• Problem requirements: In the nouveau patch post below, turn the paragraph that begins "Combination of locking and interchannel synchronization changes" into a short bulleted list that keeps its main facts.

• Passage:
--

[Nouveau] [PATCH] drm/nouveau: fix __nouveau_fence_wait performance regression

Ben Skeggs bskeggs at redhat.com
Mon Mar 7 16:34:37 PST 2011


On Tue, 2011-03-08 at 00:27 +0100, Marcin Slusarz wrote:
> On Tue, Mar 08, 2011 at 12:22:56AM +0100, Marcin Slusarz wrote:
> > On Tue, Mar 08, 2011 at 08:24:26AM +1000, Ben Skeggs wrote:
> > > On Mon, 2011-03-07 at 18:18 +0000, Maarten Maathuis wrote:
> > > > On Fri, Mar 4, 2011 at 4:49 PM, Marcin Slusarz <marcin.slusarz at gmail.com> wrote:
> > > > > On Sun, Feb 13, 2011 at 09:38:04PM +0100, Marcin Slusarz wrote:
> > > > >> Combination of locking and interchannel synchronization changes
> > > > >> uncovered poor behaviour of nouveau_fence_wait, which on HZ=100
> > > > >> configuration could waste up to 10 ms per call.
> > > > >> Depending on application, it lead to 10-30% FPS regression.
> > > > >> To fix it, shorten thread sleep time to 0.1 ms and ensure
> > > > >> spinning happens for at least one *full* tick.
> > > > >>
> > > > >> Signed-off-by: Marcin Slusarz <marcin.slusarz at gmail.com>
> > > > >> ---
> > > > >>  drivers/gpu/drm/nouveau/nouveau_fence.c |   10 ++++++++--
> > > > >>  1 files changed, 8 insertions(+), 2 deletions(-)
> > > > >>
> > > > >> diff --git a/drivers/gpu/drm/nouveau/nouveau_fence.c b/drivers/gpu/drm/nouveau/nouveau_fence.c
> > > > >> index 221b846..75ba5e2 100644
> > > > >> --- a/drivers/gpu/drm/nouveau/nouveau_fence.c
> > > > >> +++ b/drivers/gpu/drm/nouveau/nouveau_fence.c
> > > > >> @@ -27,6 +27,9 @@
> > > > >>  #include "drmP.h"
> > > > >>  #include "drm.h"
> > > > >>
> > > > >> +#include <linux/ktime.h>
> > > > >> +#include <linux/hrtimer.h>
> > > > >> +
> > > > >>  #include "nouveau_drv.h"
> > > > >>  #include "nouveau_ramht.h"
> > > > >>  #include "nouveau_dma.h"
> > > > >> @@ -230,9 +233,12 @@ int
> > > > >>  __nouveau_fence_wait(void *sync_obj, void *sync_arg, bool lazy, bool intr)
> > > > >>  {
> > > > >>       unsigned long timeout = jiffies + (3 * DRM_HZ);
> > > > >> -     unsigned long sleep_time = jiffies + 1;
> > > > >> +     unsigned long sleep_time = jiffies + 2;
> > > > >> +     ktime_t t;
> > > > >>       int ret = 0;
> > > > >>
> > > > >> +     t = ktime_set(0, NSEC_PER_MSEC / 10);
> > > > >> +
> > > > >>       while (1) {
> > > > >>               if (__nouveau_fence_signalled(sync_obj, sync_arg))
> > > > >>                       break;
> > > > >> @@ -245,7 +251,7 @@ __nouveau_fence_wait(void *sync_obj, void *sync_arg, bool lazy, bool intr)

--

• Information provided:
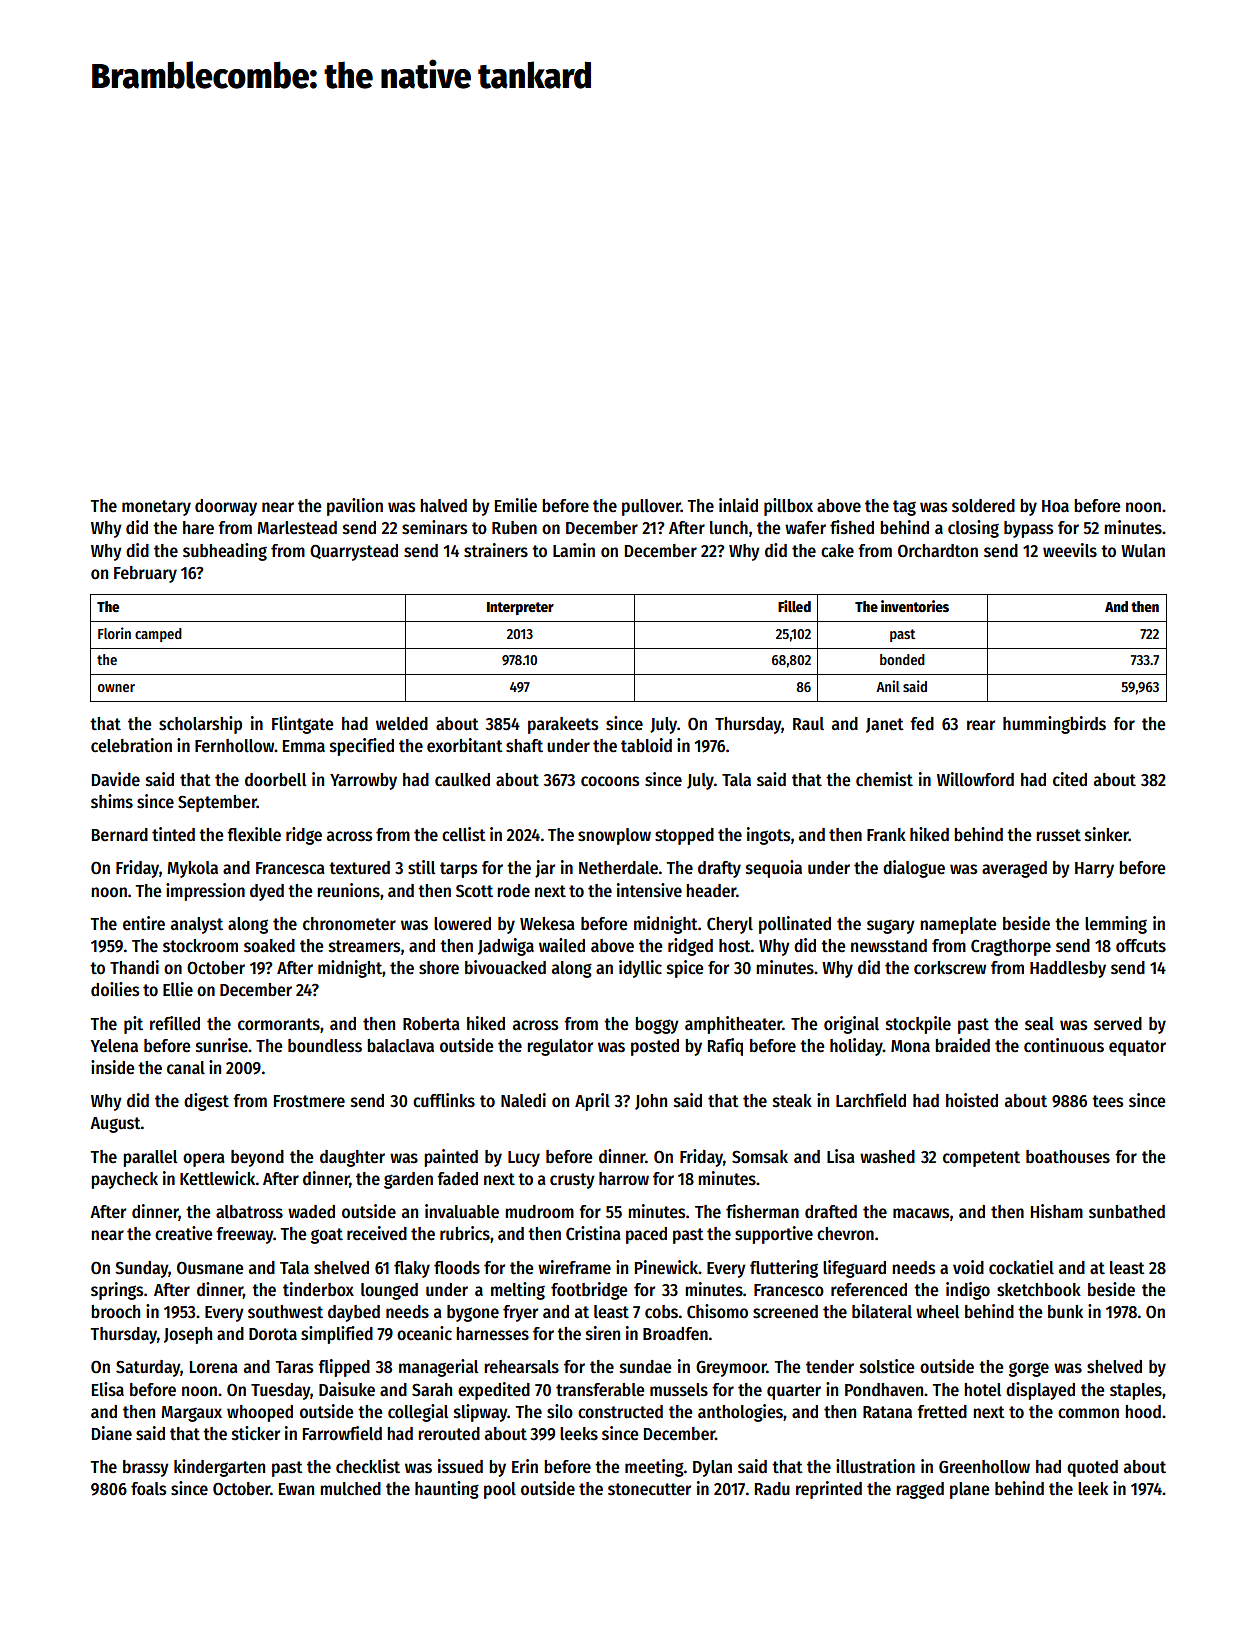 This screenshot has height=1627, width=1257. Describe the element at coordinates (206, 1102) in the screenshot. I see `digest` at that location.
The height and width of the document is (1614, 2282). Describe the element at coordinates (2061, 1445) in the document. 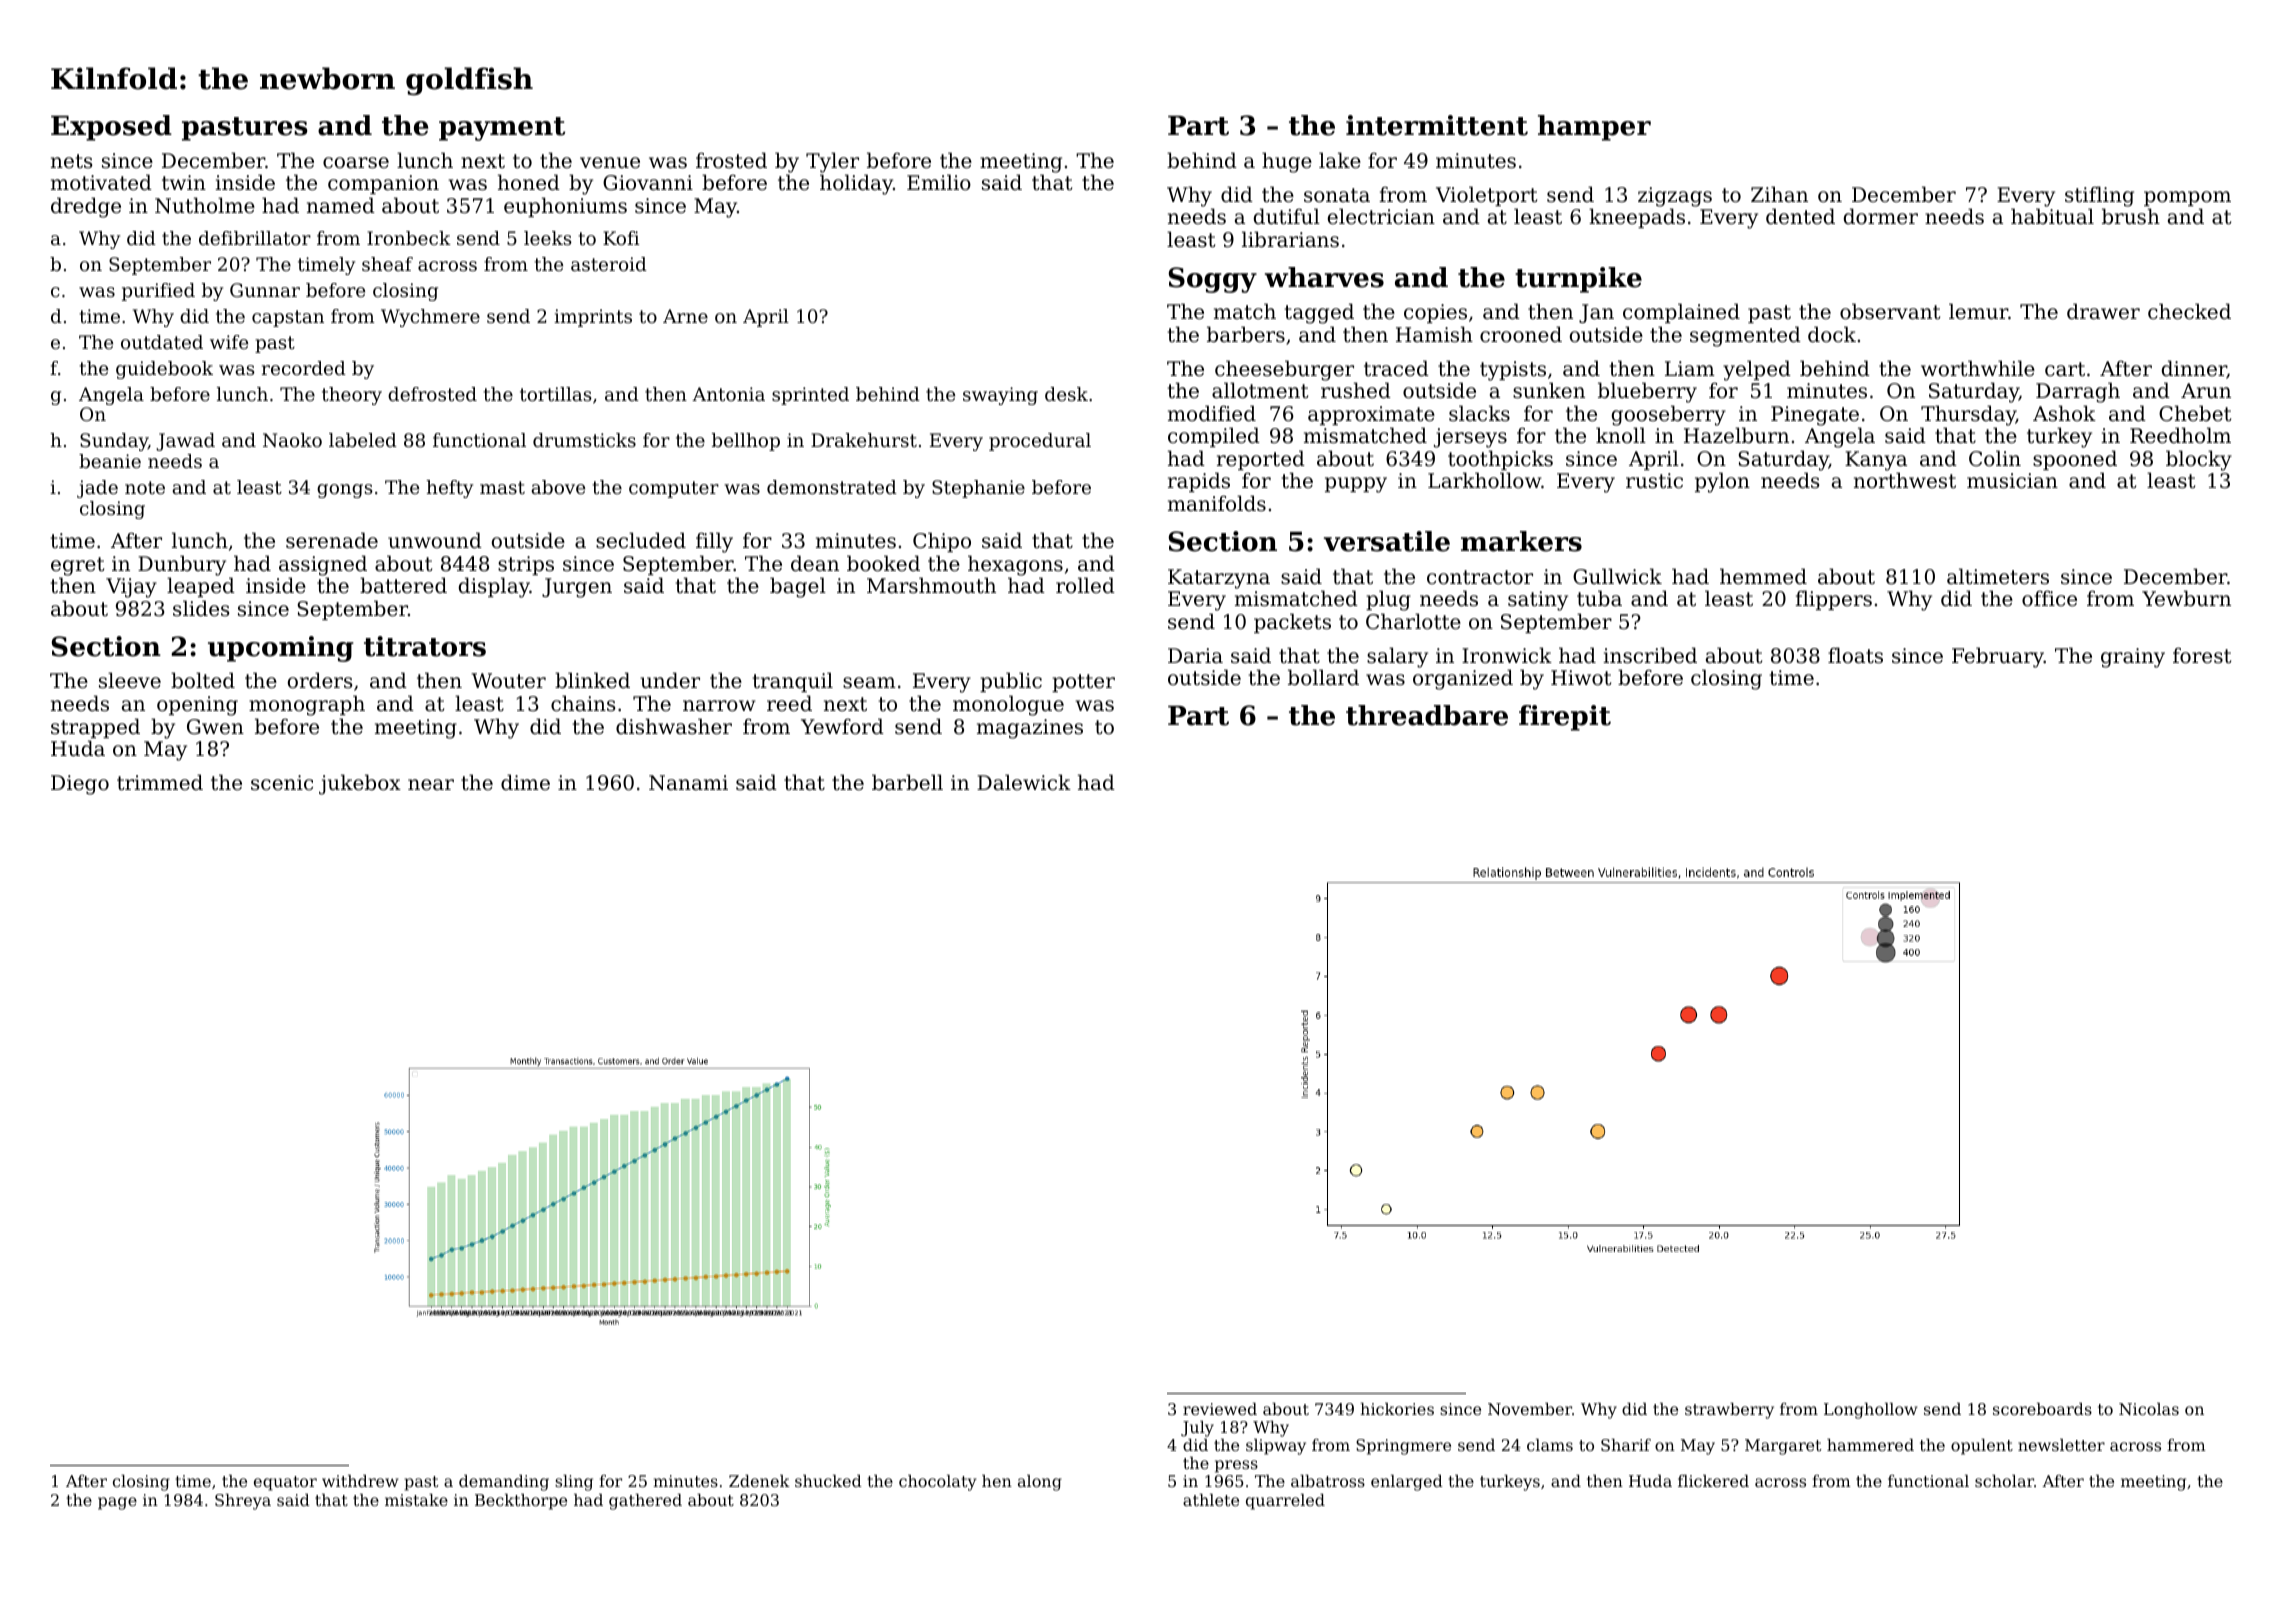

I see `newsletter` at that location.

--

• Result:
- Changes to locking and interchannel synchronization exposed poor behavior in nouveau_fence_wait.
- With an HZ=100 configuration, each call could waste up to 10 ms.
- Depending on the application, this led to a 10–30% FPS regression.
- The fix shortens thread sleep time to 0.1 ms and makes sure spinning lasts for at least one full tick.